EXTRACT TO READ —
────────────────
A projectile thrown with a speed v at an angle `theta` has a range R on the surface of earth. For same v and `theta`, its range on the surface of moon will be

To find the range of a projectile thrown with a speed \( v \) at an angle \( \theta \) on the surface of the Moon, we can follow these steps: ### Step-by-Step Solution: 1. **Understand the Range Formula on Earth**: The range \( R \) of a projectile on Earth is given by the formula: \[ R = \frac{u^2 \sin 2\theta}{g} \] where \( u \) is the initial velocity, \( \theta \) is the angle of projection, and \( g \) is the acceleration due to gravity on Earth. 2. **Substituting Known Values**: For the projectile thrown with speed \( v \) at angle \( \theta \), we can substitute \( u = v \): \[ R = \frac{v^2 \sin 2\theta}{g} \] 3. **Gravitational Acceleration on the Moon**: The gravitational acceleration on the Moon is approximately \( \frac{1}{6} \)th of that on Earth: \[ g_{moon} = \frac{g}{6} \] 4. **Range Formula on the Moon**: The range \( R_{moon} \) on the Moon can be calculated using the same range formula, but substituting \( g_{moon} \): \[ R_{moon} = \frac{u^2 \sin 2\theta}{g_{moon}} \] Substituting \( u = v \) and \( g_{moon} = \frac{g}{6} \): \[ R_{moon} = \frac{v^2 \sin 2\theta}{\frac{g}{6}} = 6 \cdot \frac{v^2 \sin 2\theta}{g} \] 5. **Relating to Earth’s Range**: From our earlier calculation, we know that: \[ R = \frac{v^2 \sin 2\theta}{g} \] Therefore, we can express \( R_{moon} \) in terms of \( R \): \[ R_{moon} = 6R \] ### Final Answer: The range of the projectile on the surface of the Moon is: \[ R_{moon} = 6R \]
────────────────
RECORD SET —
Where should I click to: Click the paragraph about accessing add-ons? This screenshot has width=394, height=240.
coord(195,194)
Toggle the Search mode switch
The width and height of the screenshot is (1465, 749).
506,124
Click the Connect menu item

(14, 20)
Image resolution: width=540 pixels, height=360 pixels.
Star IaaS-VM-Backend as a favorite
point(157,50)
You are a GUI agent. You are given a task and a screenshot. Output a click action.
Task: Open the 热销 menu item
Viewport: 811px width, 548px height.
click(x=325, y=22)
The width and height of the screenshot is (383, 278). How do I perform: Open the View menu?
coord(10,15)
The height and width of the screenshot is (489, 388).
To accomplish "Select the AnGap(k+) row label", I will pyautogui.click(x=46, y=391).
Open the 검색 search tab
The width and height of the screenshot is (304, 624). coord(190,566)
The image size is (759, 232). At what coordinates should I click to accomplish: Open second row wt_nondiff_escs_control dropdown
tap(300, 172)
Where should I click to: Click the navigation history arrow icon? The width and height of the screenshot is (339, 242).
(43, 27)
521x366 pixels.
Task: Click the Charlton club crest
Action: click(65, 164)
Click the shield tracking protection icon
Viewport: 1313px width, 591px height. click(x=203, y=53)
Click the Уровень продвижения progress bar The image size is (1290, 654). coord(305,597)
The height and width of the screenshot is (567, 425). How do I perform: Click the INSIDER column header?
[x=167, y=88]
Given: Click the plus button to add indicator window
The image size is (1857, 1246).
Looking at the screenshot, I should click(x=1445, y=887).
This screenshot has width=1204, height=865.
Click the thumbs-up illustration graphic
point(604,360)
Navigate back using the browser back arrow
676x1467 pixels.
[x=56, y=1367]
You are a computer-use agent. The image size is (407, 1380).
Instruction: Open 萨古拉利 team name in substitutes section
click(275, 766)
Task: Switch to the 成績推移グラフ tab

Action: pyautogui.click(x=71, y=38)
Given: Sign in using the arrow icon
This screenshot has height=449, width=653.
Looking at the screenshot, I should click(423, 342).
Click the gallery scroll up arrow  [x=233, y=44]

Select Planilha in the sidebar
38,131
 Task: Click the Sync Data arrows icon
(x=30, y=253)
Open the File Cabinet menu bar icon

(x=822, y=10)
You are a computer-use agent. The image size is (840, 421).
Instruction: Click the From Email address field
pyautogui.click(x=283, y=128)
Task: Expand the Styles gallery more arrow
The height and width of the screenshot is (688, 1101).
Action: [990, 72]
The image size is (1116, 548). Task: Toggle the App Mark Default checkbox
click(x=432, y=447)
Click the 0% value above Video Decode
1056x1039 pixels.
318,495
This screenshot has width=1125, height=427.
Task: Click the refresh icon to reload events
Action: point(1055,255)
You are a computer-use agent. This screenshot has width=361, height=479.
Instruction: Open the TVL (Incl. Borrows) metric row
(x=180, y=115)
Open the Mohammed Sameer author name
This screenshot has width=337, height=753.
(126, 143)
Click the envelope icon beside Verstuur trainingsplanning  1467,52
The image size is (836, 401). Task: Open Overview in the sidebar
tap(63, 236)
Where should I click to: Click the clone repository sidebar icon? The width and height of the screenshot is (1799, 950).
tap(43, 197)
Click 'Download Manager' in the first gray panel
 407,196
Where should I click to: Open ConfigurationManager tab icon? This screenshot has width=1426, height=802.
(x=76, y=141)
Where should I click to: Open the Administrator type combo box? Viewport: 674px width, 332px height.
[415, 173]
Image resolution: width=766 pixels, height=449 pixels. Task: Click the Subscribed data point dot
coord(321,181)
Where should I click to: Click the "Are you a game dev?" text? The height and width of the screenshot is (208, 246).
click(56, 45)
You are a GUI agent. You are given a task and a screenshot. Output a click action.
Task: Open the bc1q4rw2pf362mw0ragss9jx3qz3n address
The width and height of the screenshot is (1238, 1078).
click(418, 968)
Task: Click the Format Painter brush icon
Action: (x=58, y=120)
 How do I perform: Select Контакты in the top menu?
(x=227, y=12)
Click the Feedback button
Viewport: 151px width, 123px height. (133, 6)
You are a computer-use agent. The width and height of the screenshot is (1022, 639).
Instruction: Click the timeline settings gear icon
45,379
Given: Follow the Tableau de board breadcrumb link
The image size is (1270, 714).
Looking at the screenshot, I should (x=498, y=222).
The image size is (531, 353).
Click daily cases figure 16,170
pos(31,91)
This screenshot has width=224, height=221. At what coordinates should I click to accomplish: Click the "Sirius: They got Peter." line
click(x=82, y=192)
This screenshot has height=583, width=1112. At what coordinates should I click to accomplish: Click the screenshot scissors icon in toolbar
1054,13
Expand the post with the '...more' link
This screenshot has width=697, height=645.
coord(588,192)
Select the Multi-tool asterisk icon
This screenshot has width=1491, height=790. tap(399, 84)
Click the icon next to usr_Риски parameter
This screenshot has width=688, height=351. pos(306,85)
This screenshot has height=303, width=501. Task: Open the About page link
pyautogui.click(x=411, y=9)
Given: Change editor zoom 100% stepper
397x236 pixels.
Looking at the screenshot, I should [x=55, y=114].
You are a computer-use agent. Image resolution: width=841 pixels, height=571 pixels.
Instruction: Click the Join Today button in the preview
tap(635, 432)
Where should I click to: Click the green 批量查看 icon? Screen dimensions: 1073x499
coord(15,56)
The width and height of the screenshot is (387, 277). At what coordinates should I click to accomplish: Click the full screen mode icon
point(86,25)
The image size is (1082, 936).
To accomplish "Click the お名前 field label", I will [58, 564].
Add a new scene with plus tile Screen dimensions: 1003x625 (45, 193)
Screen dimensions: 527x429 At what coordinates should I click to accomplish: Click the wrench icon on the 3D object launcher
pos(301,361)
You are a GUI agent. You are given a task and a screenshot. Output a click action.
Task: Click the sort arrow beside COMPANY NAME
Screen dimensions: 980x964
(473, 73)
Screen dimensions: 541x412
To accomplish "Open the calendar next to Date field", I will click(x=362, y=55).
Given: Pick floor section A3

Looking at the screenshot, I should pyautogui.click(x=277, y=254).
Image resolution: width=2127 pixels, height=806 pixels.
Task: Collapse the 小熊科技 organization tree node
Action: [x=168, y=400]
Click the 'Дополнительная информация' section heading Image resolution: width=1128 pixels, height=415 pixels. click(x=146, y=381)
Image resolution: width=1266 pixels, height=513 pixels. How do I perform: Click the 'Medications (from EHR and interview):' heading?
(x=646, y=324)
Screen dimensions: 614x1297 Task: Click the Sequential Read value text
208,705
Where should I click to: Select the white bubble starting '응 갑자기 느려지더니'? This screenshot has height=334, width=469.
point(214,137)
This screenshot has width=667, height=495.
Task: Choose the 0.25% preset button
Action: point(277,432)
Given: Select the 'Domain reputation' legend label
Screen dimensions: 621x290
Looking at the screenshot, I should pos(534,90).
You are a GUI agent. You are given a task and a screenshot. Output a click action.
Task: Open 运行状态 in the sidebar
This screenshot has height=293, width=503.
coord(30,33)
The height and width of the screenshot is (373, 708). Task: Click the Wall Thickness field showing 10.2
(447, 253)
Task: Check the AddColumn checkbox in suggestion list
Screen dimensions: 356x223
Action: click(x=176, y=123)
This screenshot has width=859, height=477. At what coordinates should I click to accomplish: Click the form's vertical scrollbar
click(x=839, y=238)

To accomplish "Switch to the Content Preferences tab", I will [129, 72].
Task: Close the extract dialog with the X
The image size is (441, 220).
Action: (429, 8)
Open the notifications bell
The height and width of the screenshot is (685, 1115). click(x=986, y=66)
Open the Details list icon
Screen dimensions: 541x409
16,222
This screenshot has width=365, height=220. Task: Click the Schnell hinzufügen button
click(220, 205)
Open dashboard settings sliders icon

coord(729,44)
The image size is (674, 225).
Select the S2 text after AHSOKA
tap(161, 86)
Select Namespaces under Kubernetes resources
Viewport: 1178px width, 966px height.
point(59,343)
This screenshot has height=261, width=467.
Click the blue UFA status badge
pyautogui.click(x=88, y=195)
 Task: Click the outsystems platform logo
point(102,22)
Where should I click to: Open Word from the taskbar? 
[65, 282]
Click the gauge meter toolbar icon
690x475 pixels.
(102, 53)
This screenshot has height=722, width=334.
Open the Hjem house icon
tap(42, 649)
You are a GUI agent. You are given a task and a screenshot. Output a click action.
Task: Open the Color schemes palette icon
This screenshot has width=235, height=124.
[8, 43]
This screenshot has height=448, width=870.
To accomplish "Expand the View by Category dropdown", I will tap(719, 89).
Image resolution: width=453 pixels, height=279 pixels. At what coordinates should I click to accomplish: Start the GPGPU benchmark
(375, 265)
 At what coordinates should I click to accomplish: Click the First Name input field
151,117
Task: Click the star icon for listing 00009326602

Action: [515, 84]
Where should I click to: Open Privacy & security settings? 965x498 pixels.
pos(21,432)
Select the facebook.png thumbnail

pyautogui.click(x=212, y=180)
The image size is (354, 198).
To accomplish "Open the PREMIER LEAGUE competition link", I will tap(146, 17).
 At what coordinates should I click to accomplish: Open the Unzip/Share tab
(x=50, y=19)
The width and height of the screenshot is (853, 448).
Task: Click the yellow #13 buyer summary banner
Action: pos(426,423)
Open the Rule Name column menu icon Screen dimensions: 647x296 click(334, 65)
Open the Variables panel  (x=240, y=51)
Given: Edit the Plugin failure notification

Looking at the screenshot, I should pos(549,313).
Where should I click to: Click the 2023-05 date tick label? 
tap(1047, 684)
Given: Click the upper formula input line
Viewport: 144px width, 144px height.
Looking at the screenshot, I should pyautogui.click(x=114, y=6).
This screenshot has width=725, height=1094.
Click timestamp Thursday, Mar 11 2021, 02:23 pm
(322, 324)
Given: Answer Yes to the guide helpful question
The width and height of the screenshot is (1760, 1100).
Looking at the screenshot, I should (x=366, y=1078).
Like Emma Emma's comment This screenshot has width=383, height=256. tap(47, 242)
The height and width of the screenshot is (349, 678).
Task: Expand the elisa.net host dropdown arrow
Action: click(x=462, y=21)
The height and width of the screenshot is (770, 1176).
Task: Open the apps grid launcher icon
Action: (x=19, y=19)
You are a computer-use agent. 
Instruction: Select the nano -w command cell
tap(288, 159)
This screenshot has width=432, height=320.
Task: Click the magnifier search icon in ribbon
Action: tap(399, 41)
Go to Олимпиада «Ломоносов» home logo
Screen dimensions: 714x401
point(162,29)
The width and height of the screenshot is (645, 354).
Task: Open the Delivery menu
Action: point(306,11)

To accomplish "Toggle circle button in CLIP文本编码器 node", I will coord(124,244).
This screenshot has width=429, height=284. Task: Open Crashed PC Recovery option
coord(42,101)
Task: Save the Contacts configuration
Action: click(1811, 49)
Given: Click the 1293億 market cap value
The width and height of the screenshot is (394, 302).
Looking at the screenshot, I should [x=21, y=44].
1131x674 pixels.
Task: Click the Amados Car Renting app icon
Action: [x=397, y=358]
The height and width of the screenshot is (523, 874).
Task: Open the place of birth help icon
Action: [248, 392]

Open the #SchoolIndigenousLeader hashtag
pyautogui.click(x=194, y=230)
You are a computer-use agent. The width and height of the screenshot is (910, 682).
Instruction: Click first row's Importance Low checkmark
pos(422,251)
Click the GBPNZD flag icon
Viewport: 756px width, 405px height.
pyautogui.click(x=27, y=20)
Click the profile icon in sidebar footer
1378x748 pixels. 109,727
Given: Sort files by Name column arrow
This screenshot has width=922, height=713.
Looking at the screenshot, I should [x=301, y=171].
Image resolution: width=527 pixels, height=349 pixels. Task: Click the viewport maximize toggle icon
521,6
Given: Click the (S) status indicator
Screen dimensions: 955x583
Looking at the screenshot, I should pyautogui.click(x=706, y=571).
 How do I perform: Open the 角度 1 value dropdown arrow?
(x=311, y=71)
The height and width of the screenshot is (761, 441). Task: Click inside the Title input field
────────────────
STATED TASK — In the projectile range solution, how does the gravitational acceleration on the Moon compare with that on Earth? The records were taken from a different source than the text.

SOLUTION TO THIS EXERCISE — It is approximately one-sixth of Earth's.